■ Aim of the exercise: I would like you to transcribe all of the data exactly.

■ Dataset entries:
────────────────────────────────────────

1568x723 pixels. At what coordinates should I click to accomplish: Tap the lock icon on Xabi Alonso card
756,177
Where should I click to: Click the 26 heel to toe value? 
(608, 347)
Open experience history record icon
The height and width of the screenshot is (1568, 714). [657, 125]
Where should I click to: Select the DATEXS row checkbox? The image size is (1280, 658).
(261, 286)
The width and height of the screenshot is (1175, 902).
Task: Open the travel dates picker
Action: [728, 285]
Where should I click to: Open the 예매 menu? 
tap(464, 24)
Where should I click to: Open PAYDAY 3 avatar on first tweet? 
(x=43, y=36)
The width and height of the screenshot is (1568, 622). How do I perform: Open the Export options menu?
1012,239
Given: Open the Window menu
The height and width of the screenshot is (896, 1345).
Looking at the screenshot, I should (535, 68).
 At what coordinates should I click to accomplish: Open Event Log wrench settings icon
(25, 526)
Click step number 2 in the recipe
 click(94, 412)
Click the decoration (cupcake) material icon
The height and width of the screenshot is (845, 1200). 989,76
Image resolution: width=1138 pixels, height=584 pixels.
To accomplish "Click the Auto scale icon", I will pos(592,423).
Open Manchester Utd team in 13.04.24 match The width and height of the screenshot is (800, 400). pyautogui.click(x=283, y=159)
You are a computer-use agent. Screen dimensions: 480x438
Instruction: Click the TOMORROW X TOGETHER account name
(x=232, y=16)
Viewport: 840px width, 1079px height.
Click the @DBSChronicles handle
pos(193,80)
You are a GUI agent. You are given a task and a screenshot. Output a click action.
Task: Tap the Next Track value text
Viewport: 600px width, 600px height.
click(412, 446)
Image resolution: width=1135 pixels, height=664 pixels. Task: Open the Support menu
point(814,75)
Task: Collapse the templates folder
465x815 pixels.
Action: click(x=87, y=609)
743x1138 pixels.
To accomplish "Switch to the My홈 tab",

────────────────────────────────────────

■ Response:
1568x723 pixels. At what coordinates should I click to accomplish: Tap the lock icon on Xabi Alonso card
756,177
Where should I click to: Click the 26 heel to toe value? 
(608, 347)
Open experience history record icon
The height and width of the screenshot is (1568, 714). [657, 125]
Where should I click to: Select the DATEXS row checkbox? The image size is (1280, 658).
(261, 286)
The width and height of the screenshot is (1175, 902).
Task: Open the travel dates picker
Action: [728, 285]
Where should I click to: Open the 예매 menu? 
tap(464, 24)
Where should I click to: Open PAYDAY 3 avatar on first tweet? 
(x=43, y=36)
The width and height of the screenshot is (1568, 622). How do I perform: Open the Export options menu?
1012,239
Given: Open the Window menu
The height and width of the screenshot is (896, 1345).
Looking at the screenshot, I should (535, 68).
 At what coordinates should I click to accomplish: Open Event Log wrench settings icon
(25, 526)
Click step number 2 in the recipe
 click(94, 412)
Click the decoration (cupcake) material icon
The height and width of the screenshot is (845, 1200). 989,76
Image resolution: width=1138 pixels, height=584 pixels.
To accomplish "Click the Auto scale icon", I will pos(592,423).
Open Manchester Utd team in 13.04.24 match The width and height of the screenshot is (800, 400). pyautogui.click(x=283, y=159)
You are a computer-use agent. Screen dimensions: 480x438
Instruction: Click the TOMORROW X TOGETHER account name
(x=232, y=16)
Viewport: 840px width, 1079px height.
Click the @DBSChronicles handle
pos(193,80)
You are a GUI agent. You are given a task and a screenshot. Output a click action.
Task: Tap the Next Track value text
Viewport: 600px width, 600px height.
click(412, 446)
Image resolution: width=1135 pixels, height=664 pixels. Task: Open the Support menu
point(814,75)
Task: Collapse the templates folder
465x815 pixels.
Action: click(x=87, y=609)
743x1138 pixels.
To accomplish "Switch to the My홈 tab",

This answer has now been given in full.